La plus grande préoccupation de la Santé publique, explique Dre Généreux, est qu’une réglementation trop sévère va pousser les fumeurs à consommer dans des lieux privés fermés, notamment pour ceux qui n’ont pas de terrain. « De forcer les gens à fumer dans les lieux privés intérieurs augmente de beaucoup les impacts de l’exposition à la fumée secondaire, notamment pour les enfants et les gens qui vivent dans le même logement. On pense que c’est la conséquence principale. »

« La loi contre le tabac vise déjà à protéger nos groupes à risque de l’exposition à la fumée (...)  On se dit pourquoi ne pas emboîter le pas et appliquer cette même logique pour le cannabis? »

Dre Généreux soulève aussi la question d’équité sociale, notamment pour les locataires qui n’auraient pas droit de fumer à l’intérieur de leur logement. « Ce n’est pas tout le monde qui aura le choix de fumer dans un lieu privé intérieur », dit-elle en soulignant qu’on pourrait ainsi placer des gens en situation d’illégalité.

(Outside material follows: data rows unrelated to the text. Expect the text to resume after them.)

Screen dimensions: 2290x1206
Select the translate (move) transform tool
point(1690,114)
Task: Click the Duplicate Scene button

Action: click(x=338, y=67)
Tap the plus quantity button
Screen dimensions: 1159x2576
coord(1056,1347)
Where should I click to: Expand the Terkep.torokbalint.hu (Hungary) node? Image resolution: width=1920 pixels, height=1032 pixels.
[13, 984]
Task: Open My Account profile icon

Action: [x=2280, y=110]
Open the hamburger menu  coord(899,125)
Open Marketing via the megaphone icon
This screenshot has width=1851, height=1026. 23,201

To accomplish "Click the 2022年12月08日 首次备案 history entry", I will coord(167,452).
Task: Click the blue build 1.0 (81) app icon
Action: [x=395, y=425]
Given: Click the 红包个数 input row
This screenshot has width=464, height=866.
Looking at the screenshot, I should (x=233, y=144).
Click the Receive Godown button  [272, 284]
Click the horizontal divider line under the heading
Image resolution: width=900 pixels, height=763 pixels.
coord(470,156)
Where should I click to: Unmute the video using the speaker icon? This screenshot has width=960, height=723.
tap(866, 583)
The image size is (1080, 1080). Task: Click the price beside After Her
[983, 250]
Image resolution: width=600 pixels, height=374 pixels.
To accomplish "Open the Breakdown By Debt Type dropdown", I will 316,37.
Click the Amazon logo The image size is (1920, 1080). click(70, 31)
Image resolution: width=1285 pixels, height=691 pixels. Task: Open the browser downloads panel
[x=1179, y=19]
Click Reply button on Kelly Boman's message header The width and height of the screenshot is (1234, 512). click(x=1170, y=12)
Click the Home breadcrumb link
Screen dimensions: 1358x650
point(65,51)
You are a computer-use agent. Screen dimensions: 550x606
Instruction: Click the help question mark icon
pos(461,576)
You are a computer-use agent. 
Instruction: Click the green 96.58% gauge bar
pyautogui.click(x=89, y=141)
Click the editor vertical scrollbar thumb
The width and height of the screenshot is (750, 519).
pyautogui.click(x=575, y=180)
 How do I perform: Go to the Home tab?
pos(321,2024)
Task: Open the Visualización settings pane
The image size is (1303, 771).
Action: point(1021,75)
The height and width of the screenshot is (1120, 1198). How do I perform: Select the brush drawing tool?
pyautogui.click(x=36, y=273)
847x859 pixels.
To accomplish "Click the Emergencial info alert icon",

Dre Généreux se dit toutefois satisfaite d’avoir pu siéger au comité consultatif.

Magog s'aligne sur Sherbrooke

À moins d’un revirement, les gens qui voudront consommer du cannabis à Magog, après le 17 octobre prochain, ne pourront le faire ni dans les parcs ni sur les trottoirs. Quant à la vente de cette substance et de ses produits dérivés, elle ne serait tolérée que sur une partie de la rue Principale au lendemain de la légalisation.

Tout comme de nombreuses autres municipalités à travers le Québec, la Ville de Magog a décidé d’encadrer la consommation et la vente du cannabis sur son territoire, cela afin d’éviter d’éventuelles dérives.

« On entend des gens comparer cette substance avec la cigarette, mais à notre avis c’est une comparaison qui est trop faible. De notre côté, on a préféré s’inspirer de la réglementation sur l’alcool », souligne d’entrée de jeu la mairesse de Magog, Vicki-May Hamm.

Le règlement sur la consommation de cannabis dans les lieux publics en sol magogois sera adopté pendant les prochaines semaines. Des modifications pourraient être apportées avant l’adoption. Toutefois, les élus municipaux semblent avoir l’intention de montrer un front uni dans ce dossier.

Par ailleurs, en ce qui concerne la vente de la substance, elle serait tolérée uniquement sur la rue Principale. Et, qui plus est, seulement sur une portion de cette artère, en l’occurrence entre les rues du Moulin et Sherbrooke.

« On a associé cette activité à un usage commercial, indique Vicki-May Hamm. Mais on ne souhaitait pas que la vente se fasse n’importe où. On a donc délimité une zone précise. Cela dit, on ne s’attend pas à accueillir une succursale de la Société québécoise du cannabis bientôt. Aucune approche n’a été faite par cet organisme pour établir un magasin chez nous. »

Une consultation publique au sujet de la commercialisation de cette substance et de ses dérivés aura lieu le 2 octobre, à compter de 19 h 30, à l’hôtel de ville de Magog.